Love Counter

October 2, 2011

Cheaters.

Today, Colby and I found out via Facebook that our good friend, and outstanding Marine, is the victim of a cheating, manipulative wife, and they are only 20 and 21 years old. This was posted on both of their Facebook pages today:

"TO ALL MY FAMILY AND FRIENDS.. I [Destinye] would never tell you this myself, because I hate who I am, I'm manipulative, and I am a compulsive liar. So my soon-to-be ex husband will have to do it for me. He is an amazing man. He supported me when my life was hard, he loved me with all his heart, he NEVER would've hurt me, he gave me everything I could've asked for, he did everything for me, he would've died for me, he loved me even if I fucked up... even if I ripped his heart out.. twice. I was never happier than when I was with him. At least that's what I told him. If you're wondering, I cheated on him, twice. Once while he was deployed, serving his country, risking his life, at the most vulnerable part of his life. But I reassured him that I would NEVER do it again. That I LOVED him more than anyone, and I could not live without him. For he was my soul mate.
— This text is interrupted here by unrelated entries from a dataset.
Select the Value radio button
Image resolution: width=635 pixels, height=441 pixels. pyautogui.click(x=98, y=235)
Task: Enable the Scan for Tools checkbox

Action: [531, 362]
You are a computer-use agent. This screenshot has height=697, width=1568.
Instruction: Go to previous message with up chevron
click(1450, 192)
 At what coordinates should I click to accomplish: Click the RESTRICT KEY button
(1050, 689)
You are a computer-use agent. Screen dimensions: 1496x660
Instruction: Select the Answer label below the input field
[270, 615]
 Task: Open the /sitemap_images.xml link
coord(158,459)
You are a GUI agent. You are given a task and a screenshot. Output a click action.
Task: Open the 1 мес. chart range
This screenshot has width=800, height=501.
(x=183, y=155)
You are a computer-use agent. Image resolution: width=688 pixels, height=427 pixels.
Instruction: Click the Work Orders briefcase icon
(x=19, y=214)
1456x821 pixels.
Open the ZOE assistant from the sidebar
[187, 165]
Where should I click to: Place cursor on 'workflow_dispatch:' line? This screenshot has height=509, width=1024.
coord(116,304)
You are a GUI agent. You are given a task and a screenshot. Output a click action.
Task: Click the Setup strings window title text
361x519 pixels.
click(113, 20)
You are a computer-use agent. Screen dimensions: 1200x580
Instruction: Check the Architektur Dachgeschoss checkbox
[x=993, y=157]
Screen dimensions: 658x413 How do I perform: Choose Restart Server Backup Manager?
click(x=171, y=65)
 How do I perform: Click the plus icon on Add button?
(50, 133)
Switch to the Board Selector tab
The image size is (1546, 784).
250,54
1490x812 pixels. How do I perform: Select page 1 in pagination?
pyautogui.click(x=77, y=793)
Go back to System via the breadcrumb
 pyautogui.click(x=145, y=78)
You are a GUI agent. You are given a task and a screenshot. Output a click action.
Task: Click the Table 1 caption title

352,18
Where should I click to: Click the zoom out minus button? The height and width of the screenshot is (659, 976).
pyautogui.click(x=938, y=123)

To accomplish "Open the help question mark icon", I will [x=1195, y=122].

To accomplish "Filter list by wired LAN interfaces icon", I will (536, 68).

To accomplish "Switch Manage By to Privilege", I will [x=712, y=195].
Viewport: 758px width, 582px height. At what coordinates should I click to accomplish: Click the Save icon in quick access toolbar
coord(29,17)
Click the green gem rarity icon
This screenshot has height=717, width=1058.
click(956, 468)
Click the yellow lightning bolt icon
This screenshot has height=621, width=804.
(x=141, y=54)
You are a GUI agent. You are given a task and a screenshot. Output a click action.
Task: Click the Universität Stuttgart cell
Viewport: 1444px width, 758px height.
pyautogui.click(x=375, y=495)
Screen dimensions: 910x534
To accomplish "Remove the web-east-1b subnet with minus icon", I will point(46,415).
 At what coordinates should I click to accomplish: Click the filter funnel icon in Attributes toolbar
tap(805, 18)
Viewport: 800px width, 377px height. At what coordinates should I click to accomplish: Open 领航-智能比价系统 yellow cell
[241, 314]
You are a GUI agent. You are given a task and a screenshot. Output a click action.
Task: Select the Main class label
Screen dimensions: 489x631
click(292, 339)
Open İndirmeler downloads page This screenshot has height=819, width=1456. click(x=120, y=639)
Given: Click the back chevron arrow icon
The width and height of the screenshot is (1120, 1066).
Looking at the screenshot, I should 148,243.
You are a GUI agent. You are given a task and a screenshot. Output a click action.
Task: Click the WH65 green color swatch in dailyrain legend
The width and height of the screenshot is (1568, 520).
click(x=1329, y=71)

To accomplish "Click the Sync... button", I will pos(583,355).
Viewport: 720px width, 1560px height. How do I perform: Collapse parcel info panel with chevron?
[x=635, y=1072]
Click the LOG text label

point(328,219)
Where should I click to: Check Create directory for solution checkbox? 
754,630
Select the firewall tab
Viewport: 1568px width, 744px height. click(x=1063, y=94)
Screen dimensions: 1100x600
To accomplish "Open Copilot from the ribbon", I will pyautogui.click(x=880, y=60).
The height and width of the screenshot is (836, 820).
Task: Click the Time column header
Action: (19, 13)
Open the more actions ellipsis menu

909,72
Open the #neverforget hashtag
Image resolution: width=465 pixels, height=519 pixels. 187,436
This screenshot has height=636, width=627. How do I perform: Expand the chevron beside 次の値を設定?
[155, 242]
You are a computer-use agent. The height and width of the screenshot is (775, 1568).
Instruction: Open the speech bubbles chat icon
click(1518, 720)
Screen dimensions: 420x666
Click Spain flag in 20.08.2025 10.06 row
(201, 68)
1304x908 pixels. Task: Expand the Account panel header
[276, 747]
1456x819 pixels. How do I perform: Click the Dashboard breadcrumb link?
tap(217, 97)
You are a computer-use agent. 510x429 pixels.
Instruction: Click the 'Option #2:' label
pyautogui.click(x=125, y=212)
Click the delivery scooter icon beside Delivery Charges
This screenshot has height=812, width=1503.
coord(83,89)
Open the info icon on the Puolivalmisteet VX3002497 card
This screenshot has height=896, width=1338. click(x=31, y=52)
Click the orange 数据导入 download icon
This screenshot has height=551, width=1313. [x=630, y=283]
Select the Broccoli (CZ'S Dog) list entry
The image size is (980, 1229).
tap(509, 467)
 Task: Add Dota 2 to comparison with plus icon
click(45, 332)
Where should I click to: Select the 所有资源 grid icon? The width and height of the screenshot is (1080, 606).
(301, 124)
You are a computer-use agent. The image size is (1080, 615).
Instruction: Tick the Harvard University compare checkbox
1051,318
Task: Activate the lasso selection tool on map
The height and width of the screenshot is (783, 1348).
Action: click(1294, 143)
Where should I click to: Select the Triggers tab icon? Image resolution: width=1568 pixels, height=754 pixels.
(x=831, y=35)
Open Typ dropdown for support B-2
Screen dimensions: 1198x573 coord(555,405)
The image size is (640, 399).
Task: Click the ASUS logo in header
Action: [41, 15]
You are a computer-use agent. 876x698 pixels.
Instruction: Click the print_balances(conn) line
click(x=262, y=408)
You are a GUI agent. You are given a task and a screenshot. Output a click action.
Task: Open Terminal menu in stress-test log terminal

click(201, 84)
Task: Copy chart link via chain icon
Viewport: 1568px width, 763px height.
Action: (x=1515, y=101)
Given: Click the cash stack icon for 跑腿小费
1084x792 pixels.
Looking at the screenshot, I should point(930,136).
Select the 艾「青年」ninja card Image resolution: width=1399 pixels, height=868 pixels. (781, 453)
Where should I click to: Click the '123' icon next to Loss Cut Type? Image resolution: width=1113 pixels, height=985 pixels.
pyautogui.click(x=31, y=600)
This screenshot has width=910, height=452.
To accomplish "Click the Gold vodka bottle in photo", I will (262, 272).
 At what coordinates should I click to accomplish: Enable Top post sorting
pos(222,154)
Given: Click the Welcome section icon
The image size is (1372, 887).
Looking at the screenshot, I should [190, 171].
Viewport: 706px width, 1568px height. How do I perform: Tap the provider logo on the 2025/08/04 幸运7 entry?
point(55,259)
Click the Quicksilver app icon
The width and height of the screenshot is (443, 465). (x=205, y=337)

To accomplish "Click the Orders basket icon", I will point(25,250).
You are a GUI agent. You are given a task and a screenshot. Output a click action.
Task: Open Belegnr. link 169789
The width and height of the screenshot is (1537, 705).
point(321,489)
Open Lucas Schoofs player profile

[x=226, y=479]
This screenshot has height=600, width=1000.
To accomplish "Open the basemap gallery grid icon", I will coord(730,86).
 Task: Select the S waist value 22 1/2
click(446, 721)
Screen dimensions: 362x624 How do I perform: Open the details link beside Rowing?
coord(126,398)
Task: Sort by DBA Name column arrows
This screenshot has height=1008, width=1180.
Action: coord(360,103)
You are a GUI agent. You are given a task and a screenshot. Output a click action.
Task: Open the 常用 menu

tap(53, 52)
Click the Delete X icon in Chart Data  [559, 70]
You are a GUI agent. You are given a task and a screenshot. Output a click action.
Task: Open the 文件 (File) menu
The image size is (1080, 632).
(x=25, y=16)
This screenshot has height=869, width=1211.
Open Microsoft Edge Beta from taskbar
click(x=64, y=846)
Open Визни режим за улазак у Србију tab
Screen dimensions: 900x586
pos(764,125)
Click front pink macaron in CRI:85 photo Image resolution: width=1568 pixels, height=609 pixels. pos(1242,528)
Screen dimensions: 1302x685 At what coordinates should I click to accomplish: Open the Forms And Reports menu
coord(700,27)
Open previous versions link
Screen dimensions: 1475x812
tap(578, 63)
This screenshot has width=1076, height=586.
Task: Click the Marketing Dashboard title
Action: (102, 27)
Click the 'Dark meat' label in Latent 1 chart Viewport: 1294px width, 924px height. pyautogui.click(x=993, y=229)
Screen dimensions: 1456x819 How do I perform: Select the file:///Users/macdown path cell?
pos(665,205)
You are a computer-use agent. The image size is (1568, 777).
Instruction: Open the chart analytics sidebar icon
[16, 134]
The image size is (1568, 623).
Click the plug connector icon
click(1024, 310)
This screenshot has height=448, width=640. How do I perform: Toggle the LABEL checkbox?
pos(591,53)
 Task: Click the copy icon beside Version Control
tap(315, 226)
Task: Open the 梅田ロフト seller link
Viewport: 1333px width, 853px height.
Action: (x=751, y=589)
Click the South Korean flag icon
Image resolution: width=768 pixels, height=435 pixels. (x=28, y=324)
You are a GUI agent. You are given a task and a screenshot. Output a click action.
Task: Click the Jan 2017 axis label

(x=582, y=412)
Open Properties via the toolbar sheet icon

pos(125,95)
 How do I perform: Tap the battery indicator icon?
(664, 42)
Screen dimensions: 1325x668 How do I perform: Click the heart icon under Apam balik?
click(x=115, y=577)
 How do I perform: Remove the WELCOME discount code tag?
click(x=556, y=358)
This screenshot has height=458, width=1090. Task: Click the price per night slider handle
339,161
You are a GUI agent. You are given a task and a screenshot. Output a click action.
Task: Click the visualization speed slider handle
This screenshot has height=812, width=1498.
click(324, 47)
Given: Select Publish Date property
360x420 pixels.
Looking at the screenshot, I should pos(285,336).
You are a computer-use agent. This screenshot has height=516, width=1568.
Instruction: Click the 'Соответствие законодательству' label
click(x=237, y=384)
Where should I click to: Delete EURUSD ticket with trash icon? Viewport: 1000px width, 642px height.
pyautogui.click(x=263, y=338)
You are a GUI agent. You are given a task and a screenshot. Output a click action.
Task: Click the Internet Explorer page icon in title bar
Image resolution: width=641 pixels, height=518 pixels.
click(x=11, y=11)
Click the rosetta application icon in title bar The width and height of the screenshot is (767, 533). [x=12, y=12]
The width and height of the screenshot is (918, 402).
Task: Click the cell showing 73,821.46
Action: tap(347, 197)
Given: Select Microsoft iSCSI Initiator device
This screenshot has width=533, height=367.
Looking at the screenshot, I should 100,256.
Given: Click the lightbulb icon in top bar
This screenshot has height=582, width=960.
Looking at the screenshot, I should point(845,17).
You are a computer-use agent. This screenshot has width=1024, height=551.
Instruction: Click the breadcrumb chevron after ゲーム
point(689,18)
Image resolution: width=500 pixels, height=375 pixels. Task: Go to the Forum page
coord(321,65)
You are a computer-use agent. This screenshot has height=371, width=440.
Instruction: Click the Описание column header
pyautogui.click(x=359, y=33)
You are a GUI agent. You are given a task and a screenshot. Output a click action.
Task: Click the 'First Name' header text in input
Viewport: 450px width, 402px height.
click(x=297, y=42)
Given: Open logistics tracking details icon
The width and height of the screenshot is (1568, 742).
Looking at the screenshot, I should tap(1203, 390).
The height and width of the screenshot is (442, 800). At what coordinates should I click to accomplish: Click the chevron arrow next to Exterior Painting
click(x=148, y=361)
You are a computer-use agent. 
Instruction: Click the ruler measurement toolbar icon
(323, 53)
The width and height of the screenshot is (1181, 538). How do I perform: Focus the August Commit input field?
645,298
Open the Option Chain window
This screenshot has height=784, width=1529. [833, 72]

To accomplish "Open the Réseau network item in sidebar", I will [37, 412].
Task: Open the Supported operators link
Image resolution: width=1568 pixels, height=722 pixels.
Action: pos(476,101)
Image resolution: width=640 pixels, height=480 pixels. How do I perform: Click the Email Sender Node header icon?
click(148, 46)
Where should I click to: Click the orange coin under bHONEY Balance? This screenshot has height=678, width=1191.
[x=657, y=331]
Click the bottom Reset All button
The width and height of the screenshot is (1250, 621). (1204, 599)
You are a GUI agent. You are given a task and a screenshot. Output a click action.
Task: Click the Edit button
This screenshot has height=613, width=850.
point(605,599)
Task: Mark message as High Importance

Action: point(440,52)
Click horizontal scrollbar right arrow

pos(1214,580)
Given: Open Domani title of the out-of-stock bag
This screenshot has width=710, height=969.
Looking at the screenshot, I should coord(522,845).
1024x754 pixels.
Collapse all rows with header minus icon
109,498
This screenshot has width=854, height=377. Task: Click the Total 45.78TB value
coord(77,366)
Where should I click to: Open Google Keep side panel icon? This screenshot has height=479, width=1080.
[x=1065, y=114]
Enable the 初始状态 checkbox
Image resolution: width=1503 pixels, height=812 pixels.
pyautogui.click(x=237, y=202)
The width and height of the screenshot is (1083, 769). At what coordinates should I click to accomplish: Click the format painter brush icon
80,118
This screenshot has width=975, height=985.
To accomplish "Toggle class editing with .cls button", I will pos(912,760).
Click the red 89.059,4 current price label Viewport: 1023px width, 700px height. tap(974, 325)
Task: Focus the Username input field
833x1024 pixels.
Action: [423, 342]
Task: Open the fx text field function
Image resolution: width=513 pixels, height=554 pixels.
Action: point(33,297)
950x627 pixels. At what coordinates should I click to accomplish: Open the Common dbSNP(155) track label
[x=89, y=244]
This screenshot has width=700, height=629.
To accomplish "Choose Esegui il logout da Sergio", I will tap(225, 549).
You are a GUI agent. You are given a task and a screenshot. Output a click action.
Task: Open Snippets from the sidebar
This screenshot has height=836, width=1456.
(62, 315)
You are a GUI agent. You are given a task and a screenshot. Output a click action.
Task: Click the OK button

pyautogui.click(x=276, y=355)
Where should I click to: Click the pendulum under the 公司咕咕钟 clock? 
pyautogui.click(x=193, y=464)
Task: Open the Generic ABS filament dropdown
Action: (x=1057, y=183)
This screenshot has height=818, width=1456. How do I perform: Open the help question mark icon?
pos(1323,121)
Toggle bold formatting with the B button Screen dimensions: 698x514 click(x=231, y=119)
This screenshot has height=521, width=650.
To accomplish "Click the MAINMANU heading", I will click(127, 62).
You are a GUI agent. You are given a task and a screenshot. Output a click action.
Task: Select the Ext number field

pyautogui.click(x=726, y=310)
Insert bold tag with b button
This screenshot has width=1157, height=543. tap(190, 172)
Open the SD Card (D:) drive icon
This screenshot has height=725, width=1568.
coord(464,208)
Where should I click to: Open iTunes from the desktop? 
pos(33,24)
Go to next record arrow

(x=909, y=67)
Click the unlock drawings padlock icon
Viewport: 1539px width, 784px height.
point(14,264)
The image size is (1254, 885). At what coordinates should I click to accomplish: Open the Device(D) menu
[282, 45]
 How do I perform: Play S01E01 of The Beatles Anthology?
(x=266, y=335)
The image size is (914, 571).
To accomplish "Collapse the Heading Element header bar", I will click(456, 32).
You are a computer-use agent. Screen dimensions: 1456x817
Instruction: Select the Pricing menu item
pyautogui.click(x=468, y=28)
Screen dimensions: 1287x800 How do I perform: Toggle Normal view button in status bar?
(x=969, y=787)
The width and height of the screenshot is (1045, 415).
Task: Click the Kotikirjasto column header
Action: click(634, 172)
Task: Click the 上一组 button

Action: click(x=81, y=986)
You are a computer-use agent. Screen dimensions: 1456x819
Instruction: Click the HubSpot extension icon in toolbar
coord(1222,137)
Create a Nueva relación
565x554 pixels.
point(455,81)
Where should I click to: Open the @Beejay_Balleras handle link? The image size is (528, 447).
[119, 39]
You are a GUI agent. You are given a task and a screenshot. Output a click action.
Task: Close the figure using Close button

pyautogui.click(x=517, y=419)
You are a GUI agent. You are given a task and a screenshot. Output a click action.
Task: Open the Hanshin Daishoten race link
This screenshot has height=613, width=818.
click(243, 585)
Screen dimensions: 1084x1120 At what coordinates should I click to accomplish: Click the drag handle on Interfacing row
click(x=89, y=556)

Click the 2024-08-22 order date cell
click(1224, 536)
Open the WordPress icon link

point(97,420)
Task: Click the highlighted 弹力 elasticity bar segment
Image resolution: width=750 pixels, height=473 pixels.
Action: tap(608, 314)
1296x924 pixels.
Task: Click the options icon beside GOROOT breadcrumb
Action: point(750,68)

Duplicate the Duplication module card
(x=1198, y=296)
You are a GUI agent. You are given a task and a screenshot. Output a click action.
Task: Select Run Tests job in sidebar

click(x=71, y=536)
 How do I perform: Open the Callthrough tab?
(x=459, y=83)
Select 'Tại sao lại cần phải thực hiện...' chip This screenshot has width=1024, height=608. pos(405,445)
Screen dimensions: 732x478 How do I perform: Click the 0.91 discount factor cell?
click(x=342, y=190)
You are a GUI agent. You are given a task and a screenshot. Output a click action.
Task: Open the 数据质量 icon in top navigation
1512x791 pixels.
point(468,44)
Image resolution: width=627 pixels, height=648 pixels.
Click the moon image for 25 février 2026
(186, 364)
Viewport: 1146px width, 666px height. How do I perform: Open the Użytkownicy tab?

But again I cheated, just recently, while he was home, sleeping next to me every night, comfortable and care-free.. He had no idea. In fact, him finding out that I had been cheating on him since mid September shocked him so badly, he contemplated suicide for days. He still is in fact. But i don't really care. Selfishness is part of my nature, as well as deceit and manipulation. Will I ever find someone good enough for me? Probably not. Because I already have, unfortunately, I found the need to sleep with 19 yr old, skinny, drug-dealing, no future, Anza kid. Rico Robles. So a fair warning to anyone looking to try having a relationship with me: Good luck, I obviously had everything I couldve asked for, an apartment, a brand new car, a great job, I was in college, and had a loving husband who made me laugh, rubbed my feet, cooked me breakfast, gave me the world, supported me no matter what held me when I was upset, wiped my tears away, told me I was beautiful everyday even if I had just woken up.. One day I'll look back and see what I missed out on. One day.. I'll realize he really loved me. But it will be too late."

Justin, I doubt you're reading this, but we love you man. SO many people are proud of you and love you. Stay strong, you'll get through this.